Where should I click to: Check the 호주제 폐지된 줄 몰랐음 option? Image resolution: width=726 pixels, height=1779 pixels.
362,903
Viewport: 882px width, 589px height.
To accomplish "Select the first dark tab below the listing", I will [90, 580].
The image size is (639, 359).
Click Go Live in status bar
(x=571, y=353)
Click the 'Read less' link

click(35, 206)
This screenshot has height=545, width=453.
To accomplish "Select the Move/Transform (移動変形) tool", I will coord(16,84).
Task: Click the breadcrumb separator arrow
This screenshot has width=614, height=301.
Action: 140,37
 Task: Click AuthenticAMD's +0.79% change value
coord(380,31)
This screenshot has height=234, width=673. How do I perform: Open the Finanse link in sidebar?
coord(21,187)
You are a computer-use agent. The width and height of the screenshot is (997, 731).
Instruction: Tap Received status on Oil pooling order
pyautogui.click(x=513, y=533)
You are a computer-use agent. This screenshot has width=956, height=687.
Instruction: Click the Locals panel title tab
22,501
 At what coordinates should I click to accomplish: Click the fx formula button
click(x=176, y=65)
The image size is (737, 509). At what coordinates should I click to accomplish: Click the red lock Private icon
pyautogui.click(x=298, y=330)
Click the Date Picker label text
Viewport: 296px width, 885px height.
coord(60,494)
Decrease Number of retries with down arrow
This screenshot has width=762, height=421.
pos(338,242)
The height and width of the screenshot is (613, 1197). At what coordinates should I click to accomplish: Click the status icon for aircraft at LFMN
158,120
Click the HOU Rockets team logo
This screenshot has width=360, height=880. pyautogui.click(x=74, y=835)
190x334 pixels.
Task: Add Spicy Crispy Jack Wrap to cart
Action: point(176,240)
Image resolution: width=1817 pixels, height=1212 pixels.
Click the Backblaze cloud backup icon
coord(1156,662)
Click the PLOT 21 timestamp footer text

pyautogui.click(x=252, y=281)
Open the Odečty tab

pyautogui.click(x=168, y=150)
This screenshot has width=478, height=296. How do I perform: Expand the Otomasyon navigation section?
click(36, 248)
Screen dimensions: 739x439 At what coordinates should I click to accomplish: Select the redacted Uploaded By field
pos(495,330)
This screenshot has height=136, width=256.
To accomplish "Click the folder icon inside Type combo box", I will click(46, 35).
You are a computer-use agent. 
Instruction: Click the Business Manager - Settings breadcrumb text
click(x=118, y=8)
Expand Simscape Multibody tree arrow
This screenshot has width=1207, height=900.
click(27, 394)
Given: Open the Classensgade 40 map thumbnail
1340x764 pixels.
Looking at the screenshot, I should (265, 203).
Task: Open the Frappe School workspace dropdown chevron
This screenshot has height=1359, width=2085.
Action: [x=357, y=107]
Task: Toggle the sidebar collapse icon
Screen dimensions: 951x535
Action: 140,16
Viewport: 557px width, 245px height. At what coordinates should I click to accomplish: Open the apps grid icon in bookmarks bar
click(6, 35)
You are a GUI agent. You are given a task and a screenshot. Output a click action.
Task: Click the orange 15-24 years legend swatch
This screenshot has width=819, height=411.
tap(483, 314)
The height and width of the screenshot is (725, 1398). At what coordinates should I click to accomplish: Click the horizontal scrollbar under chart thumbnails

# # # # # # #

All lines with the word "will" should be copied from the material above.

Response for this exercise:
To accomplish "Select the first dark tab below the listing", I will [90, 580].
To accomplish "Select the Move/Transform (移動変形) tool", I will coord(16,84).
To accomplish "Click the folder icon inside Type combo box", I will click(46, 35).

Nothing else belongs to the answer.